The only thing he knew for sure was that he’d barely eaten all day, had consumed nothing other than coffee and whiskey and he felt himself to be a little unsteady on his feet as he made his way over to the bar with his father and Jennings, and several of his top reporters.
They stood chatting for a while but Dan couldn’t concentrate. His gaze raked the room, landing only on familiar faces, his wife thankfully absent due to an illness that had left her with little appetite for the past couple of weeks.
‘So, you and Durant.’ The Times editor slapped Dan on the back. ‘The odds are so slim in each of your categories that I’m not even betting.’
‘Excuse me,’ Dan said, turning away too abruptly to be polite but needing to leave before he snapped. Who really knew which reporters the Pulitzer board was considering in any of the categories? Which is why it was ridiculous of him to imagine that Jess would come.
He stepped outside onto 52nd Street and breathed in deeply. He should eat something. He should definitely not have anything more to drink. The thought evaporated as a scent reached his nose. His head spun from side to side and then, there she was, more breathtaking than ever in a long, full-skirted gown that reminded him of the dress she’d worn the night they’d danced at the chateau. But it was blue, the colour of skies and oceans and impossible dreams, not the khaki colour of war and death and their love.
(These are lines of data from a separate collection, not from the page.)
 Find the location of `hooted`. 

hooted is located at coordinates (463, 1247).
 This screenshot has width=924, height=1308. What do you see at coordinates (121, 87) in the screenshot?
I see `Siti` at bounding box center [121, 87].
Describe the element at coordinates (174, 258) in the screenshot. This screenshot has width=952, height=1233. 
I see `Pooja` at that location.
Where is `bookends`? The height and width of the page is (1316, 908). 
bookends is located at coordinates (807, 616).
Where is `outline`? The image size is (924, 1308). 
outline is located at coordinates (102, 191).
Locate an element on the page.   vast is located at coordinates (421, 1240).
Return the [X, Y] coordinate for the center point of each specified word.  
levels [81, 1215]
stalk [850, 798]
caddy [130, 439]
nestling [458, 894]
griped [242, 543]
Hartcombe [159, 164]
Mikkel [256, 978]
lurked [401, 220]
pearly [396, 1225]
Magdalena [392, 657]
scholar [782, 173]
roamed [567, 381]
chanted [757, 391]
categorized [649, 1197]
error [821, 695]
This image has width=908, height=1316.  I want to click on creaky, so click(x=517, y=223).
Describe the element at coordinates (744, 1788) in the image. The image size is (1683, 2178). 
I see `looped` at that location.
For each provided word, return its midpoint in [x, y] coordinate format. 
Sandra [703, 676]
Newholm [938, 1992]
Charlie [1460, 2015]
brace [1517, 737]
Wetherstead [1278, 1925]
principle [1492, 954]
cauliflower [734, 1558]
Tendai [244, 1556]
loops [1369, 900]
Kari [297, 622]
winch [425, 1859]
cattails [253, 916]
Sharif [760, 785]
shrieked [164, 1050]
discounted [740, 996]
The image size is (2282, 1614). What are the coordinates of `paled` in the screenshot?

He couldn’t speak. He didn’t need to; everything he felt and thought was written plainly on his face.
Jess slipped in beside him. ‘I don’t need to ask how you are,’ she said softly.
She’d obviously notic
ed that he was halfway to drunk and nervous as hell. He turned his body towards her so that he could see her face and discovered it was guarded in a way he’d never seen it before. What had happened over the past year?
‘I’ve never seen you in anything other than a uniform,’ she said, a small smile touching her mouth. ‘The tuxedo suits you.’
The reference to their past gave him hope. ‘I’ve been driving myself crazy with wondering if you’d come,’ he said. ‘I’m not staying married to Amelia. She’s agreed to a divorce, after tonight. I don’t know what kind of man that makes me – someone who’d put his life on the line for any man in his battalion but someone who can’t stomach staying with a woman he’s injured – so perhaps you don’t want me anymore. But I love you, Jess. Those last days of the war messed with my head and made me think I had to save my men and that the only way to do that was to marry her. But I can only save myself. I want to be with you.’
As he spoke, her eyes filled with tears which then trailed over her cheeks in delicate streams that he wanted to kiss away, to let her know that, from now on, there’d be nothing to cry about. He saw her guard crack and then fall, exposing what he knew to be true: that she hadn’t stopped loving him either. That the past year had been hell for her too.
He reached for her hand but she wouldn’t let him have it. Instead she drew it up to her chest, her other hand clutching it, as if all she had to hold onto was herself.
‘I went to see Victorine this afternoon,’ she said, her voice low. ‘I gather you haven’t been home or you’d have heard. She’s a wonderful child. I miss her so.’ He heard her voice break on the last words and he again reached out for her, needing to draw her in to take away every hurt he’d inflicted on her but she refused to come any closer.
His heart began to pound, and his whiskey-addled stomach to churn.
‘Amelia showed me out after I’d spent some time with Victorine. She said she’d been unwell. But it was an illness she was happy to celebrate. Morning sickness. You’re going to be a father. Congratulations.’